Required action
Can you quote, word for word, every line from the first line of the records below through the line containing "Task: Open the BTC coin filter dropdown", and nothing else?

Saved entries
---
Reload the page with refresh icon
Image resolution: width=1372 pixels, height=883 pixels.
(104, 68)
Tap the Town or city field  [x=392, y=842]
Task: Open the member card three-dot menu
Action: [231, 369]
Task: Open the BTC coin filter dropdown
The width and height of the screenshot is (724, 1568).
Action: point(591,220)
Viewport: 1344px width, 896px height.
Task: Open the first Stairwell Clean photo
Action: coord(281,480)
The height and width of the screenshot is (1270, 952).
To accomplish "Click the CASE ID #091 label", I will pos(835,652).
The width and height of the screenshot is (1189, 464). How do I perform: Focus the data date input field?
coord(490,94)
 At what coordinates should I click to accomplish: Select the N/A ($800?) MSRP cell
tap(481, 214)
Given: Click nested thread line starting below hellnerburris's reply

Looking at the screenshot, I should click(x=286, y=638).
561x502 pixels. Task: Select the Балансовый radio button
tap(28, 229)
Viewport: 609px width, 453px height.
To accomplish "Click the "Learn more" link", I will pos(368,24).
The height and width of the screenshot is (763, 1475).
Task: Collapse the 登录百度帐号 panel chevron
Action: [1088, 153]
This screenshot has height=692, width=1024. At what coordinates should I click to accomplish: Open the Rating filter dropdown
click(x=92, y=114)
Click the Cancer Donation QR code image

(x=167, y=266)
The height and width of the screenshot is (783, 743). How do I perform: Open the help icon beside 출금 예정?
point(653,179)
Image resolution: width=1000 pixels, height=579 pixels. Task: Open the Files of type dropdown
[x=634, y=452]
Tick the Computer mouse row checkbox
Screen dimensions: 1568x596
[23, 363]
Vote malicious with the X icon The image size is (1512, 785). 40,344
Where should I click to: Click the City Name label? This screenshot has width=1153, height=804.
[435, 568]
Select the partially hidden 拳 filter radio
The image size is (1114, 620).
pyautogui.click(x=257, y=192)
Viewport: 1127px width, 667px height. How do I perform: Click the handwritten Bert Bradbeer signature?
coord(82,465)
---
Written reply
Reload the page with refresh icon
Image resolution: width=1372 pixels, height=883 pixels.
(104, 68)
Tap the Town or city field  [x=392, y=842]
Task: Open the member card three-dot menu
Action: [231, 369]
Task: Open the BTC coin filter dropdown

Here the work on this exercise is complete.